• [Exercise objective]:
Convert the lines starting at the one containing "Given: Activate the" and ending at the one containing "Looking at the", both included, into a numbered list with blank lines omitted. Leave the pictures out of the list.

• [Stored rows]:
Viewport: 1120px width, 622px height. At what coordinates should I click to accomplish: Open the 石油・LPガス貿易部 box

...

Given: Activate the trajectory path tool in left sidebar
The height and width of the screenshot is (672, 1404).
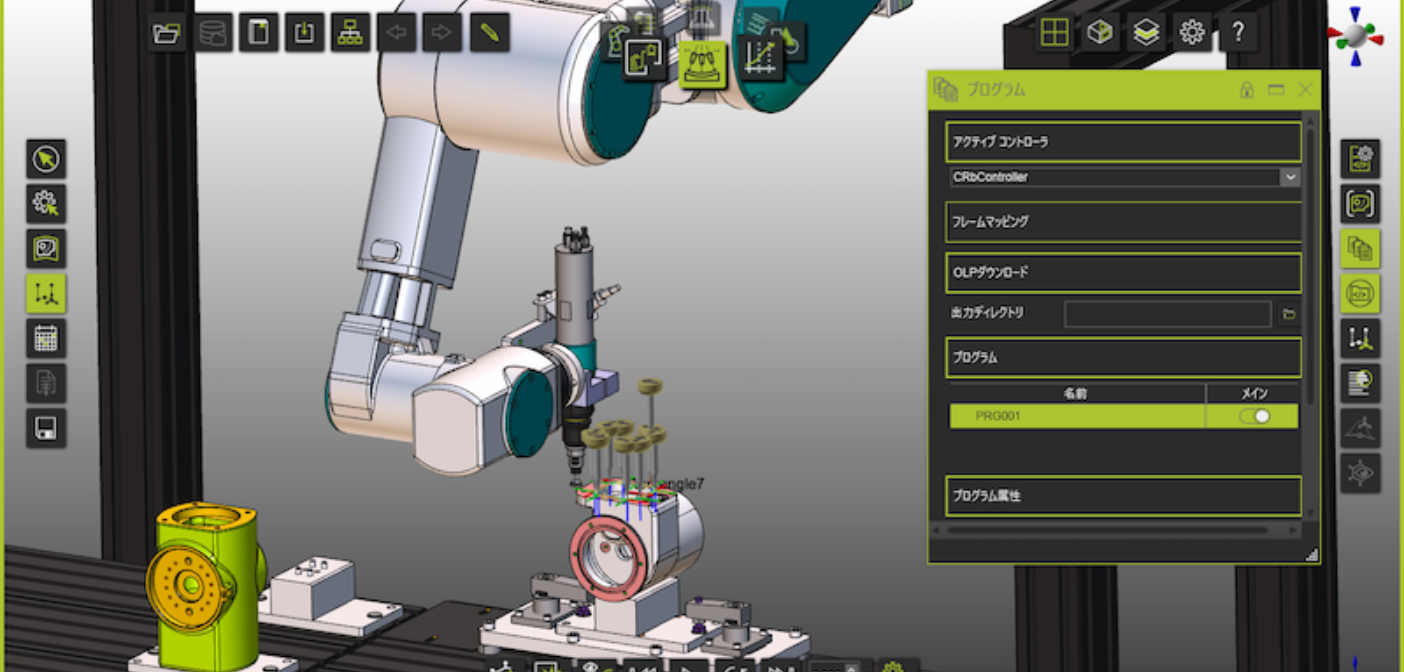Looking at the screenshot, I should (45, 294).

==

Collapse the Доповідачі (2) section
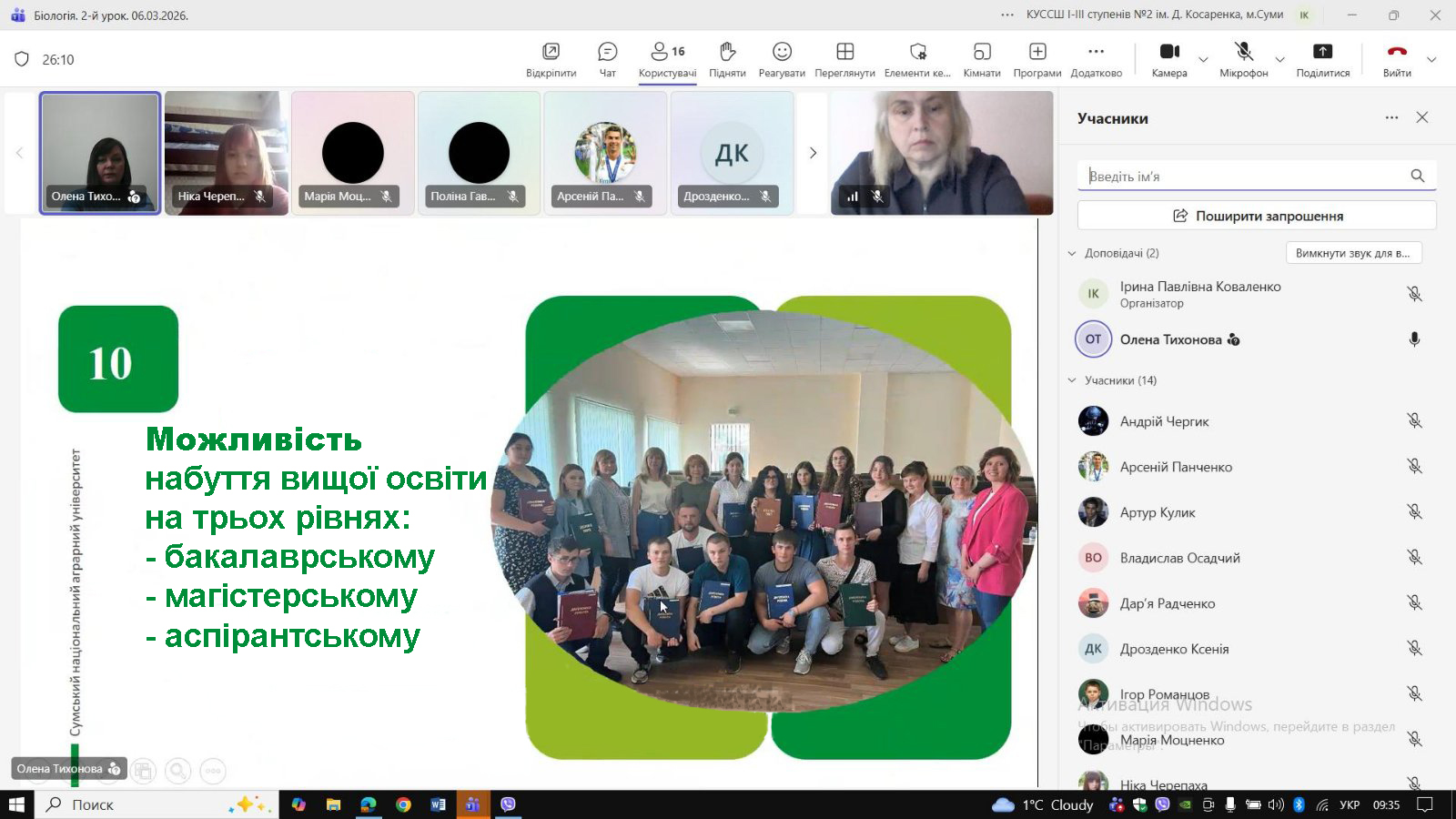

• [Response]:
1. Given: Activate the trajectory path tool in left sidebar
2. The height and width of the screenshot is (672, 1404).
3. Looking at the screenshot, I should (45, 294).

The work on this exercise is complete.